Apple has updated the secure enclave with an iOS update in the past and added additional protection, so it presumably can do an update that would REMOVE protections on the SE. So the same scenario of this phone can theoretically be applied to any existing iPhone and not just a 5c.

So right now, Apple is making the iPhone 7 immune to this attack vector. With the iPhone7, even Apple with not be able to do a firmware modification to the SE in DFU mode. The correct user password will *have* to be entered in the iPhone7 and it will be enforced solely in the SE hardware. There will be nothing that can get around that. You can't solder on a different SE chip, you can't swap components, change the IEMI, or anything else.

That will be the selling point of the iPhone 7. iOS 9 was software-based protection since a software update could (apparently) change the SE. Apple will disclaim they never expected their own government trying to force them to create a hacker-version of iOS, so security of the iPhone has to be hardware based. iPhone7 will have true 100% bulletproof hardware-based protection that will truly be bulletproof.

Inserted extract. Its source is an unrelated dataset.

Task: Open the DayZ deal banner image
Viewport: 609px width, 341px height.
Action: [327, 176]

And that is what they will sell.

Then, unfortunately, the FBI will simply demand iOS source code and signing keys.

Re:Tim Cook's letter

From the arstechnica article:

The document closed with a call for Congress to "form a commission or other panel of experts on intelligence, technology, and civil liberties to discuss the implications for law enforcement, national security, privacy, and personal freedoms. Apple would gladly participate in such an effort."

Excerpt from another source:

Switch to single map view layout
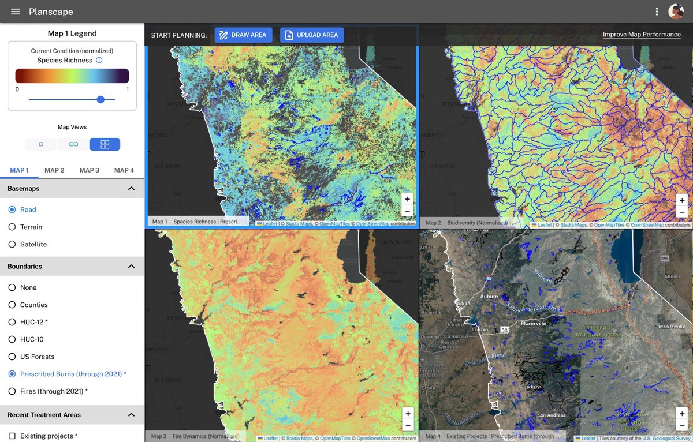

From the leaked White House memo linked in the Counterpunch article:

Proposed Policy Principles
Deputies agreed that attempts to build cooperation with
industry, with advice proposing specific technical solutions, will
offer the most successful option for making progress on this
issue. In particular, given industry and civil society's
combative reaction to government statements to date, any
proposed solution almost certainly would quickly become a focal
point for attacks and the basis of further entrenchment by
opposed parties. Rather than sparking more discussion,
government-proposed technical approaches would almost certainly
be perceived as proposals to introduce “backdoors” or
vulnerabilities in technology products and services and increase
tensions rather build cooperation.
However, if the United States Government were to provide a set
of principles it intends to adhere to in developing its
encryption policy, such a document could spark public debate.
Proposing such principles would not be without risk, as some
constituencies may not distinguish between principles and
specific technical approaches. As a result, these principles
could come under attack, but could also serve to focus Public or
private conversation on practicalities and policy trade—offs
rather than whether the government is seeking to weaken
encryption or introduce vulnerabilities into technology products
and services.

It seems like the plan is proceeding nicely. We getting into the "public debate" phase. Soon it will move on to the trade-off phase decided on by a panel of private and governmental experts.

Re:Cluster Fuck

[sjames]

This. If it's done once, the demands will never stop. At least not until the NSA steals a copy of the hacked firmware and distributes it the LEOs everywhere under an NDA.

Re:Cluster Fuck

[danceswithtrees]

If Apple is as serious as they say they are about security and privacy, they need to change the OS/firmware/hardware to make updating a phone impossible without either unlocking the phone or wiping it clean. This way, when this happens again, and it almost certainly will, they can honestly say, we can't rather than we would rather not.